# Exploratory Data Analysis for High School Running Continued Success Factors 


#### - The data are scraped from several running websites 


# Does the Athlete Make the Coach or the Coach Make the Athlete?
OR
# Does Success in High School Running Predict Success in College?

California high schools have produced hundreds of amazing runners that have gone on to continue to run and compete in college.  Are there any lessons learned or obvious trends in the data that can help predict success factors for star high school runners as they attempt to choose the "right" university for them
* What are the strongest factors of succes
s for high school running?
* Where do California High School Runners go to run in college?
* Can we predict whether a high school athlete will continue be successful at their chosen college level program?

Deciding to compete in college at the NCAA Division 1 level takes a high level of success in high school and focus and determination in college.  Not all high schoolers will go on to continued success.  Is this a matter of their collegiate academic pressures? their changing interests and expanded horizons that college environment affords?
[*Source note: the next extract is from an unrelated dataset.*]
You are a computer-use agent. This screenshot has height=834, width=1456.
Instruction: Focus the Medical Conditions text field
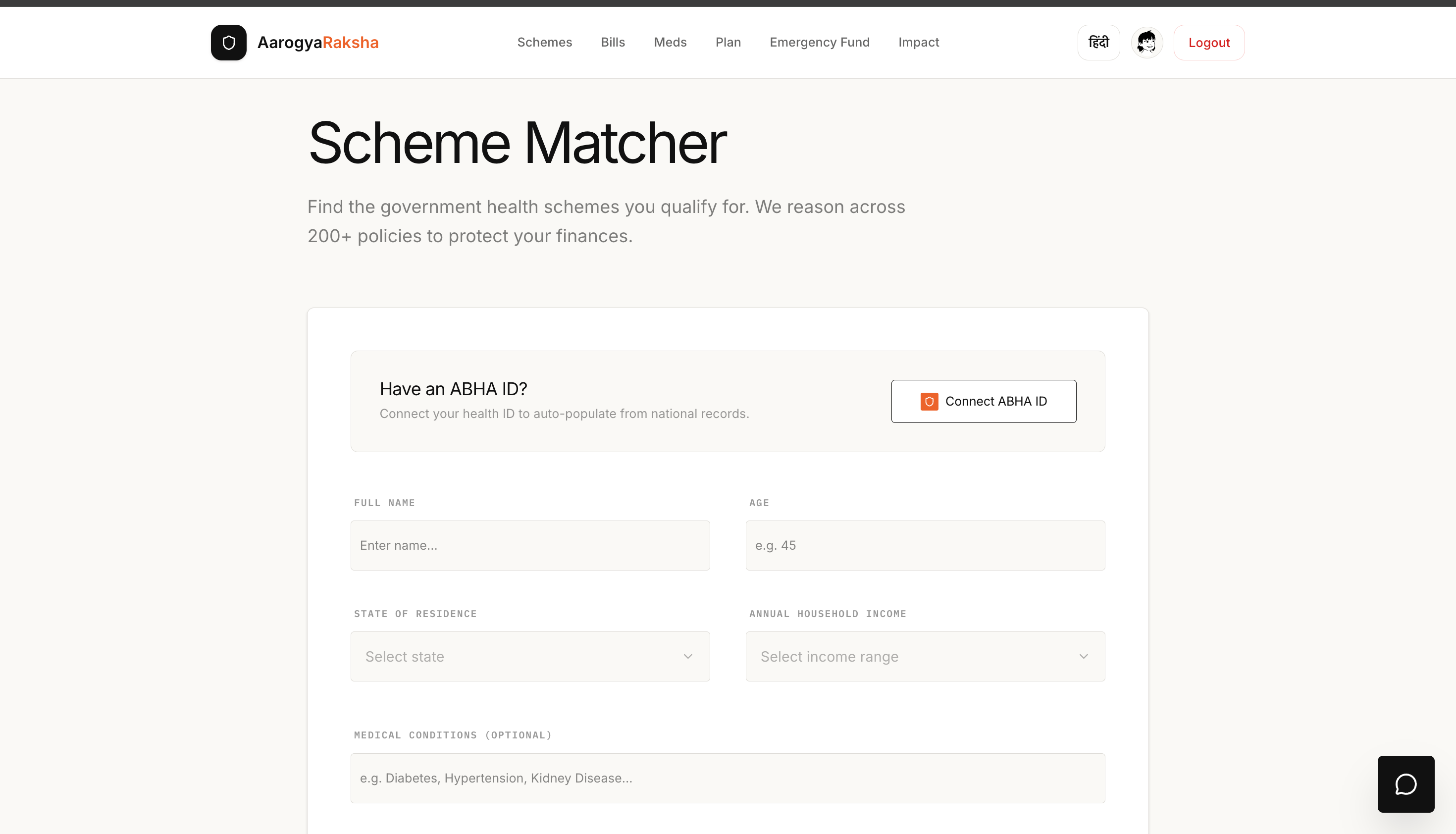pos(727,778)

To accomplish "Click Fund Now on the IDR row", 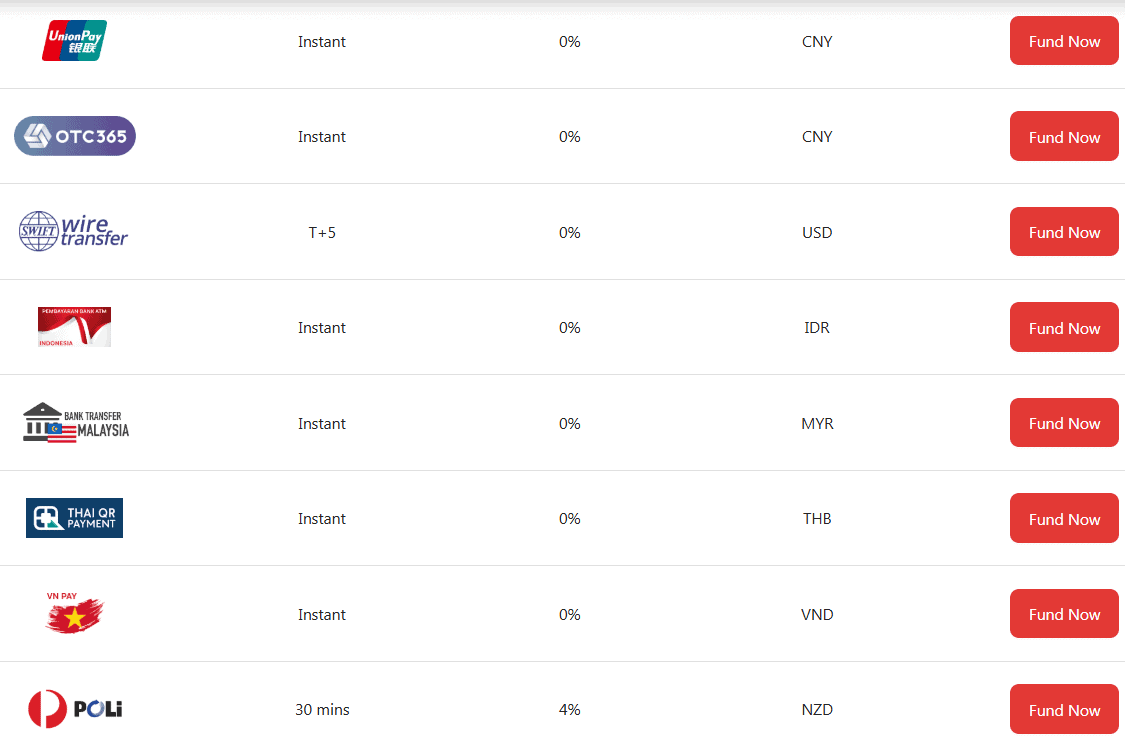I will [x=1064, y=327].
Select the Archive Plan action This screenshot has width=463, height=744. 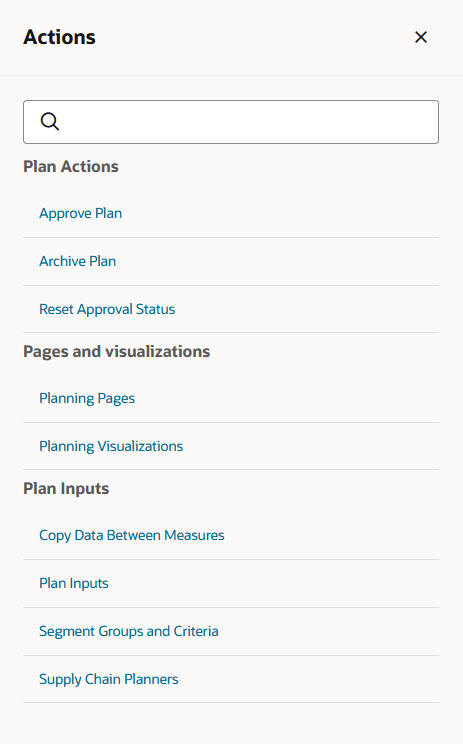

Does the level of training or over-training in high school determine if they still have room for development in college?  

What take-aways will the data reveal? Some data sources to investigate: 
** https://www.xcstats.com/search-xc-california.php - various XC and track stats are kept here
** https://www.rtspt.com/events/cif/xc2022/mp/#event1 - CIF XC State Results from past 10 years
** https://www.strava.com/activities/8387865995/overview - Strava contains a wealth of runner information and does have a public API - I also am trying to meet with Strava's head AI Data Scientist
** https://athletic.net  - contains athlete profiles for both High School and Collegiate Records/times 
** https://www.milesplit.com/signings - several places provide data on who signed to go run at which college

Data Collection: will have to be manual and pieced together from various sources
** Pull lists of top California runners (on state course or local Crystal Springs XC course) 
** Determine where runners went to college and if they ran
** Obtain Athlete data - Name, DOB, Multi-Sport?, Years competing in HS?, Years Competing in MS?, Years Conmpeting in College?, Event Specialty, HS Events, College Events, GoPro? (Y/N), 
** Obtain High School data - School Name, Coach, Division/Size, Graduation Year, Location, Private/Public,  HS Event PRs
** Obtain College data - School Name, Coach, Division/Size, Graduation Year, Gap Year?, Location, In/Out of State?, Event PRS

Question: Is there a correlation or trend between where the athlete went to HS and College and whether that athlete will continue to develop/improve in their main (2) events? Do some high schools just create superstar runners? Do some colleges create superstar runners? Are there any factors that make it more likely to have a full HS/Collegiate running career? Prediction for who might go pro?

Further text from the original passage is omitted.